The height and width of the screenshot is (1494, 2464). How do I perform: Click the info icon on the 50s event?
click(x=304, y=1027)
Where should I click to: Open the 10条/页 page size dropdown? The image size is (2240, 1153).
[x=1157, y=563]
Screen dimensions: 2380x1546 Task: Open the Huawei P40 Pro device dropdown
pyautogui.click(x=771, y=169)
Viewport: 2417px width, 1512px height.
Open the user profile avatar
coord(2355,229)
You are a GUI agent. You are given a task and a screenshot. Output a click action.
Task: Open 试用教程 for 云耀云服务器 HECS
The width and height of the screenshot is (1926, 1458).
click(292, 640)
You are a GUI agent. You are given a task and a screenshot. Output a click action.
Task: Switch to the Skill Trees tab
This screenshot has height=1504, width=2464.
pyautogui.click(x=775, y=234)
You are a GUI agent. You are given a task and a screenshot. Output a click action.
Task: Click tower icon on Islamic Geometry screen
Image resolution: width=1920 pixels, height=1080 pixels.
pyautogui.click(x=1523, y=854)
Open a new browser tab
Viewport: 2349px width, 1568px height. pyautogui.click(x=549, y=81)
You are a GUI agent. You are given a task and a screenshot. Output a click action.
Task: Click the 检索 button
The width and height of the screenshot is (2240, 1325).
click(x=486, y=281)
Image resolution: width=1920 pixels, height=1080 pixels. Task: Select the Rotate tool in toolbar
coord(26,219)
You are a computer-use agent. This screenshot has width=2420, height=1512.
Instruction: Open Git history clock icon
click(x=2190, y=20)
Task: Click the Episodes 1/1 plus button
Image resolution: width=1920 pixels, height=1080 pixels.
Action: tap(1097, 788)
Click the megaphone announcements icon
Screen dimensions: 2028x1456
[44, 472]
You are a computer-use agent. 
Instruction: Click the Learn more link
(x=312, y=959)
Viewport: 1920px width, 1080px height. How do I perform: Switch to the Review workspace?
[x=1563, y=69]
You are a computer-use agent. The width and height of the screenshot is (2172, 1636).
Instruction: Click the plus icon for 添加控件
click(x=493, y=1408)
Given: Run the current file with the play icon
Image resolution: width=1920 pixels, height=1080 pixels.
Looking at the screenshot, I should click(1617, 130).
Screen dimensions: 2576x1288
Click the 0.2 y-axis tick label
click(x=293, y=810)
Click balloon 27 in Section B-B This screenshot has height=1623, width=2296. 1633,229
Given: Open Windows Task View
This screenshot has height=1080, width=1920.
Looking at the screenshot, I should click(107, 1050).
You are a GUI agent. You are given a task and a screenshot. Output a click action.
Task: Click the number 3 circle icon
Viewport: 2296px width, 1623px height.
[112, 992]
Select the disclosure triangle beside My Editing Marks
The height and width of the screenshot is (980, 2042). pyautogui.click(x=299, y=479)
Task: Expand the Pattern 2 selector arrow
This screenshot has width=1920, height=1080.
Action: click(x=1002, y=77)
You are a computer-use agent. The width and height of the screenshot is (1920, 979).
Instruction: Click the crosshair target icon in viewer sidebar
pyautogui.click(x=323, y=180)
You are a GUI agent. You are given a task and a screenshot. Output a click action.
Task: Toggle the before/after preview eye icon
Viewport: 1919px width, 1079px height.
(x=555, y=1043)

*****

TASK INSTRUCTIONS
Go through the data above and return every line exactly.

RESULT
The height and width of the screenshot is (1494, 2464). How do I perform: Click the info icon on the 50s event?
click(x=304, y=1027)
Where should I click to: Open the 10条/页 page size dropdown? The image size is (2240, 1153).
[x=1157, y=563]
Screen dimensions: 2380x1546 Task: Open the Huawei P40 Pro device dropdown
pyautogui.click(x=771, y=169)
Viewport: 2417px width, 1512px height.
Open the user profile avatar
coord(2355,229)
You are a GUI agent. You are given a task and a screenshot. Output a click action.
Task: Open 试用教程 for 云耀云服务器 HECS
The width and height of the screenshot is (1926, 1458).
click(292, 640)
You are a GUI agent. You are given a task and a screenshot. Output a click action.
Task: Switch to the Skill Trees tab
This screenshot has height=1504, width=2464.
pyautogui.click(x=775, y=234)
You are a GUI agent. You are given a task and a screenshot. Output a click action.
Task: Click tower icon on Islamic Geometry screen
Image resolution: width=1920 pixels, height=1080 pixels.
pyautogui.click(x=1523, y=854)
Open a new browser tab
Viewport: 2349px width, 1568px height. pyautogui.click(x=549, y=81)
You are a GUI agent. You are given a task and a screenshot. Output a click action.
Task: Click the 检索 button
The width and height of the screenshot is (2240, 1325).
click(x=486, y=281)
Image resolution: width=1920 pixels, height=1080 pixels. Task: Select the Rotate tool in toolbar
coord(26,219)
You are a computer-use agent. This screenshot has width=2420, height=1512.
Instruction: Open Git history clock icon
click(x=2190, y=20)
Task: Click the Episodes 1/1 plus button
Image resolution: width=1920 pixels, height=1080 pixels.
Action: tap(1097, 788)
Click the megaphone announcements icon
Screen dimensions: 2028x1456
[44, 472]
You are a computer-use agent. 
Instruction: Click the Learn more link
(x=312, y=959)
Viewport: 1920px width, 1080px height. How do I perform: Switch to the Review workspace?
[x=1563, y=69]
You are a computer-use agent. The width and height of the screenshot is (2172, 1636).
Instruction: Click the plus icon for 添加控件
click(x=493, y=1408)
Given: Run the current file with the play icon
Image resolution: width=1920 pixels, height=1080 pixels.
Looking at the screenshot, I should click(1617, 130).
Screen dimensions: 2576x1288
Click the 0.2 y-axis tick label
click(x=293, y=810)
Click balloon 27 in Section B-B This screenshot has height=1623, width=2296. 1633,229
Given: Open Windows Task View
This screenshot has height=1080, width=1920.
Looking at the screenshot, I should click(107, 1050).
You are a GUI agent. You are given a task and a screenshot. Output a click action.
Task: Click the number 3 circle icon
Viewport: 2296px width, 1623px height.
[112, 992]
Select the disclosure triangle beside My Editing Marks
The height and width of the screenshot is (980, 2042). pyautogui.click(x=299, y=479)
Task: Expand the Pattern 2 selector arrow
This screenshot has width=1920, height=1080.
Action: click(x=1002, y=77)
You are a computer-use agent. The width and height of the screenshot is (1920, 979).
Instruction: Click the crosshair target icon in viewer sidebar
pyautogui.click(x=323, y=180)
You are a GUI agent. You are given a task and a screenshot. Output a click action.
Task: Toggle the before/after preview eye icon
Viewport: 1919px width, 1079px height.
(x=555, y=1043)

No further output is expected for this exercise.